This discussion has been locked.
You can no longer post new replies to this discussion. If you have a question you can start a new discussion

Cortex M3 ASM Taking Longer Than it Should

Note: This was originally posted on 14th December 2011 at http://forums.arm.com

I'm doing some digital filtering in Cypress' PSoC5, but my filtering subroutine is taking much longer than it should.  It takes the expected amount of time to run when I have only one copy of the ~30 command process, but when I duplicate the commands for the second channel of input data, the subroutine ends up taking 3 times as long, instead of just 2x.  I've evaluated it without the wait for the SAR status register, and it exhibits the same behavior.  Any ideas on what could be causing this delay?

More details:
1. The subroutine loops and repeats both ~30 command filtering processes about 120 times, so pseudo code would look something like:

10 filter data 1 (~30 commands)
20 filter data 2 (~30 commands)
30 increment data pointers
40 return to 10 if pointer != terminal point
50 exit loop

2. When I begin cutting out commands successively, there seem to be large jumps in execution time at certain points.  For instance, reducing the amount of commands by 6 may only reduce execution time by 200 ns, but removing another multiply increases the reduction to 300 ns; the difference does not match the execution time of the single cycle multiply.  Also, this effect seems to be related to the number of commands, not necessarily the number of cycles needed to execute.

3. The longest branch is only 140 bytes, which is within the -252 byte range.

Thanks in advance!  The code follows, if you are so inclined.

filter_proc PROC
        push {lr}
adc0_filt
        ; =====================================================================
        ; ---------------  check for ADC0 result, retrieve  -------------------
        ; =====================================================================
        LDRH r0, [r9]                ; Load SAR0 satus reg
        ANDS r0, r0, #0x00000100
        BEQ adc0_filt                ; go back if not
        LDRH r3, [r9, #0x2a0]        ; get SAR0 result
        LDMIA r10, {r1, r2, r4, r5, r8, r12}    ; load filter variables
        SUB r3, r3, #2048            ; shift adc result to center
        LSL r3, r3, #4
       
        ; -------------------  calculate EGM biquad  --------------------------
        MOV r6, #71                    ; b2 = b0 = 0.5*b1
        MUL r5, r5, r6                ; b2*xn-2
        MUL r0, r6, r3                ; b0*xn
        ADD r5, r0, r5                ; yn += b0*xn + b2*xn-2
        MUL r0, r6, r4                ; 0.5*b1*xn-1
        ADD r6, r5, r0, LSL #1        ; yn += b1*xn-1
        MOV r5, #28587                ; a2
        MUL r5, r5, r4                ; a2*yn-2
        SUB r6, r6, r12                ; yn -= a2*yn-2
        MOV r5, #61070                ; -a1 -(-61070)

◆ **Material provided**:

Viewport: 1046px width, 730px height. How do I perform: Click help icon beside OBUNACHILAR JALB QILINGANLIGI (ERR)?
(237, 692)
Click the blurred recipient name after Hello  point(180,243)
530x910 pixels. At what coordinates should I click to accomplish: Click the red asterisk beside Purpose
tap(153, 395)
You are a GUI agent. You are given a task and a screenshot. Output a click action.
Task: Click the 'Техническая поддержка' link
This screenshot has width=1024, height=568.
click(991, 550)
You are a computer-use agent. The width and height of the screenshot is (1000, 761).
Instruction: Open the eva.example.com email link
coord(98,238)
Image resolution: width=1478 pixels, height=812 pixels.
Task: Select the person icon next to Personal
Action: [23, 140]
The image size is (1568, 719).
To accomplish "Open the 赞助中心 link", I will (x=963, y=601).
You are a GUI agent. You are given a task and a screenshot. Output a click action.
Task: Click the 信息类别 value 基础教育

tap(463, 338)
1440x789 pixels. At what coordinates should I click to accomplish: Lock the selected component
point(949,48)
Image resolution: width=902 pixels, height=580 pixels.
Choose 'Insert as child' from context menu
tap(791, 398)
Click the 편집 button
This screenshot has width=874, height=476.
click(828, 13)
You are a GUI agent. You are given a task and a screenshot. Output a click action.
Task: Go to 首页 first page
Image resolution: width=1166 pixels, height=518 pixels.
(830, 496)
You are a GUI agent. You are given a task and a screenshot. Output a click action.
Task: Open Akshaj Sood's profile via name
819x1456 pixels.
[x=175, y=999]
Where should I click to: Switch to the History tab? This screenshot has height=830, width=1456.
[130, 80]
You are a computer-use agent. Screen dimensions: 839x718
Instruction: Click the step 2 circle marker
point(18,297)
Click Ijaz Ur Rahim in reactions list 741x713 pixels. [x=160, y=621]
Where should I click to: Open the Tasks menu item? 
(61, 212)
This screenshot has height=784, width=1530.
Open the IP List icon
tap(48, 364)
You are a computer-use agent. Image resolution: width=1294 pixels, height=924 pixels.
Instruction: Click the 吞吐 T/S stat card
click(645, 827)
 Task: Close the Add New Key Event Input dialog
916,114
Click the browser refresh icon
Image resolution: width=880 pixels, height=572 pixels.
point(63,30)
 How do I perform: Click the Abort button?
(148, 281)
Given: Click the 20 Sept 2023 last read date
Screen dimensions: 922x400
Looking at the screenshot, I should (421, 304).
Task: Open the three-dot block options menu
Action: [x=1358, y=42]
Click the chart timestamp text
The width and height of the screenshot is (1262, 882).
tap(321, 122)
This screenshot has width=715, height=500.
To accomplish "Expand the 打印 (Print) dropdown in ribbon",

◆ **Work to do**:
1: Reproduce the passage from the Cortex-M3 thread verbatim. Start at the words "20 filter data" and stop after "-252 byte range.".
2: According to the Cortex-M3 thread, how many bytes long is the longest branch?

◆ **Task-by-task outputs**:
1:
20 filter data 2 (~30 commands)
30 increment data pointers
40 return to 10 if pointer != terminal point
50 exit loop

2. When I begin cutting out commands successively, there seem to be large jumps in execution time at certain points.  For instance, reducing the amount of commands by 6 may only reduce execution time by 200 ns, but removing another multiply increases the reduction to 300 ns; the difference does not match the execution time of the single cycle multiply.  Also, this effect seems to be related to the number of commands, not necessarily the number of cycles needed to execute.

3. The longest branch is only 140 bytes, which is within the -252 byte range.

2: 140 bytes